Mauricio
Mauricio

Reputation: 206

org.eclipse.swt.widgets.Composite setSize not working properly

I'm currently developing a custom plugin and I don't quite understand why a Composite element takes all the space even if other Composite elements are present.

My Handler for the execution of the plugin goes like this:

public class IwokGeneratorHandler extends AbstractHandler {

    @Override
    public Object execute(ExecutionEvent event) throws ExecutionException {

        IWorkbenchWindow window = HandlerUtil.getActiveWorkbenchWindowChecked(event);
        Shell shell = window.getShell();
        ApplicationWindow win = new ApplicationWindow(shell) {

            @Override
            protected Control createContents(Composite parent) {

                parent.setSize(800, 600);
                //first panel
                Composite composite = new Composite(parent, SWT.NONE);
                //x, y, width, height
                composite.setBounds(10, 10, 424, 70);

                //second panel
                Composite composite_1 = new Composite(parent, SWT.NONE);
                composite_1.setBounds(10, 86, 424, 309);

                //third panel
                Composite composite_2 = new Composite(parent, SWT.NONE);
                composite_2.setBounds(10, 407, 424, 42);

                return parent;
            }
        };
        win.open();
        return null;
    }
}

However, the first Composite takes all the space of the main Application window and the others cannot be seen, whatever the window size it is. I checked it multiple times.

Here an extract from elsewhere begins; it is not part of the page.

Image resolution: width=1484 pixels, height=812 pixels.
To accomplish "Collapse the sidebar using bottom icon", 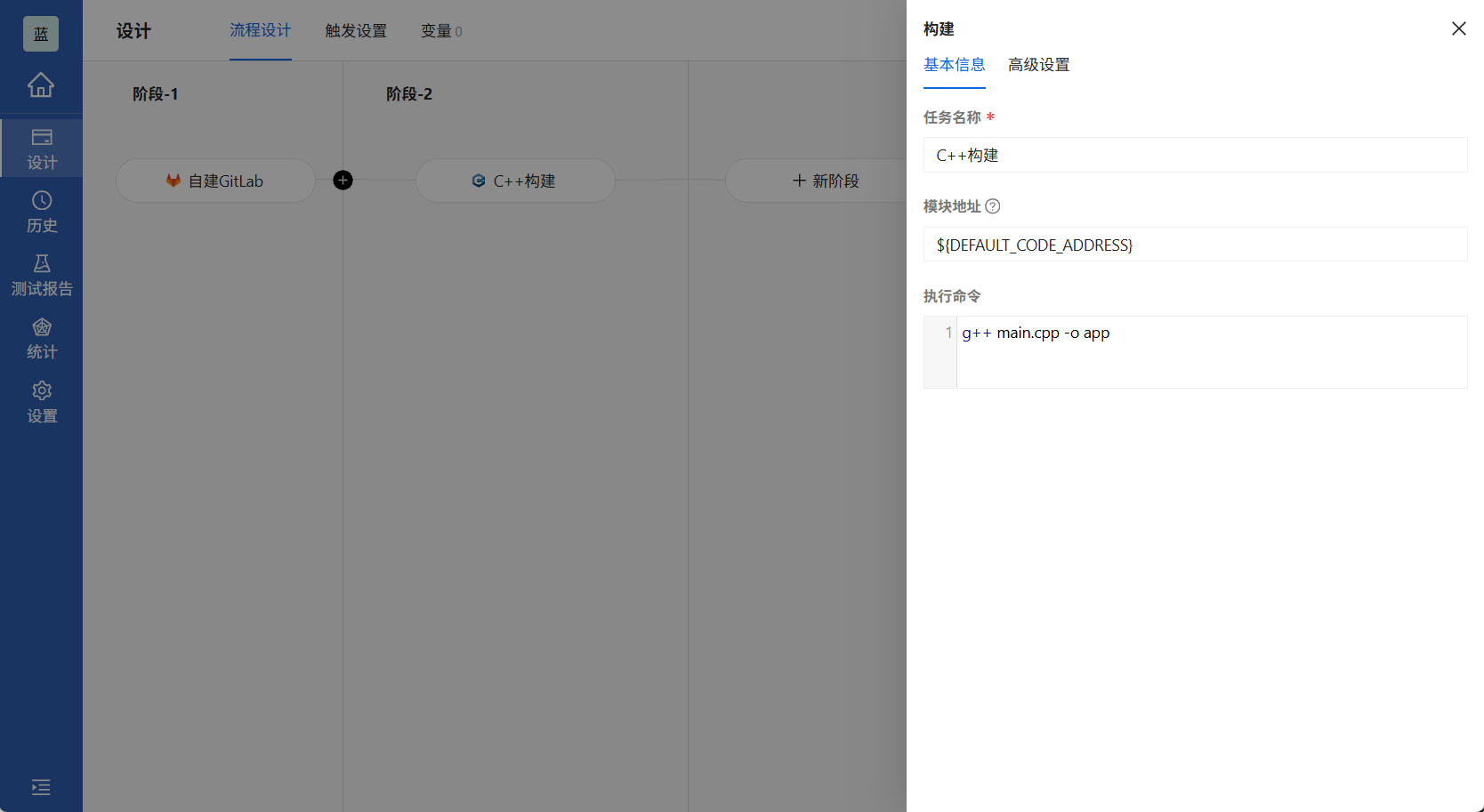I will (40, 788).
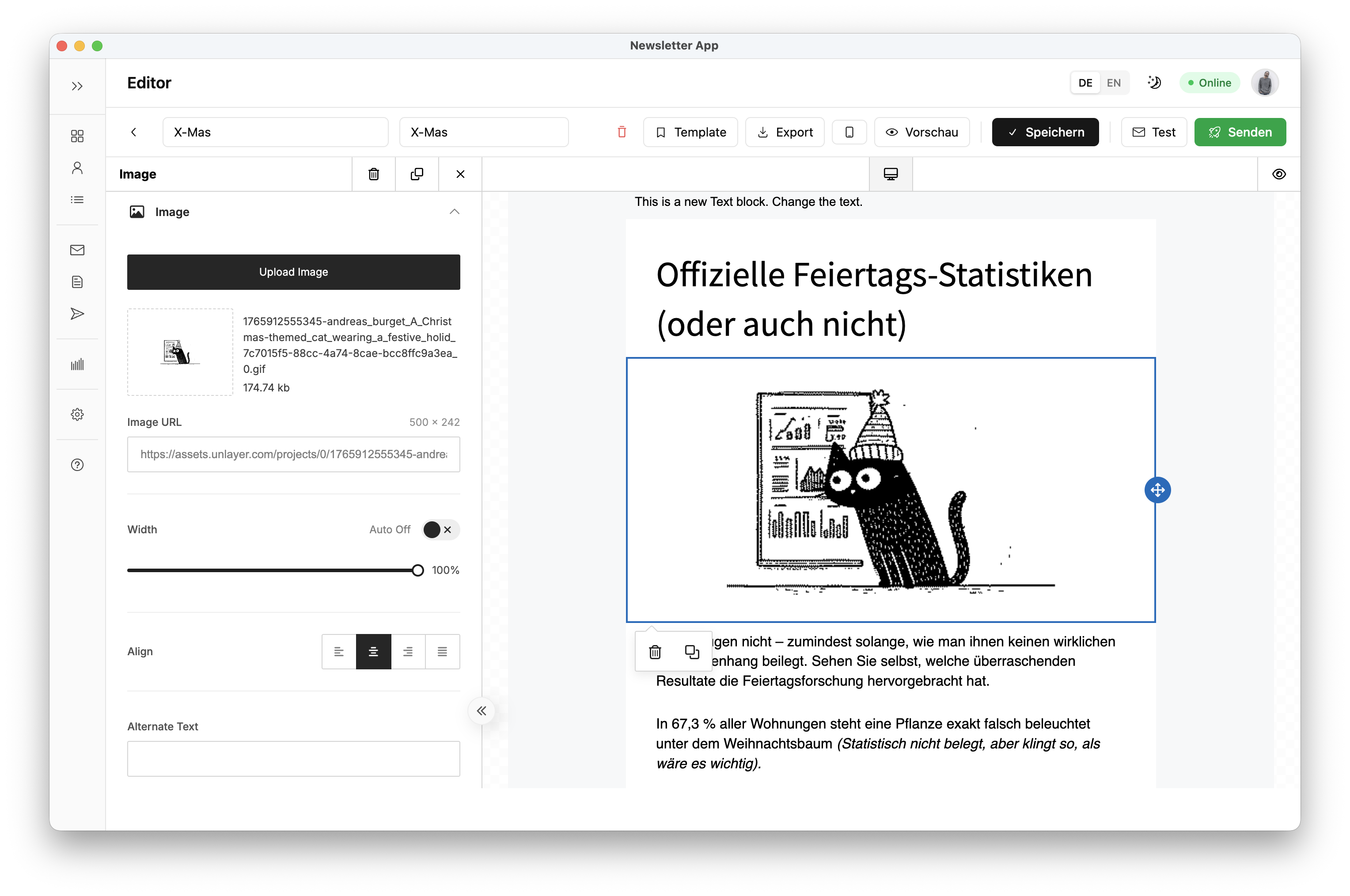
Task: Click the green Senden button
Action: [x=1240, y=132]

Is there any property I'm missing to prevent elements to autifill?

Thank you in advance

Upvotes: 0

Views: 319

Answers (1)

greg-449
greg-449

Reputation: 111142

ApplicationWindow expects the createContents method to return a single Composite containing all the controls in the content (as do most other JFace window and dialog classes).

So something like:

  protected Control createContents(final Composite parent) {

      parent.setSize(800, 600);

      // Main body composite
      Composite body = new Composite(parent, SWT.NONE);

      //first panel
      Composite composite = new Composite(body, SWT.NONE);
      //x, y, width, height
      composite.setBounds(10, 10, 424, 70);

      //second panel
      Composite composite_1 = new Composite(body, SWT.NONE);
      composite_1.setBounds(10, 86, 424, 309);

      //third panel
      Composite composite_2 = new Composite(body, SWT.NONE);
      composite_2.setBounds(10, 407, 424, 42);

      // Return the body
      return body;
  }

Note that your code is also returning parent which is wrong - it must be the created composite.

Note: Although using setBounds may look simple to start with it will cause problems if the code runs on different machines with different font sizes (or control sizes if you run on macOS/Linux/Windows). Using Layouts is strongly recommended.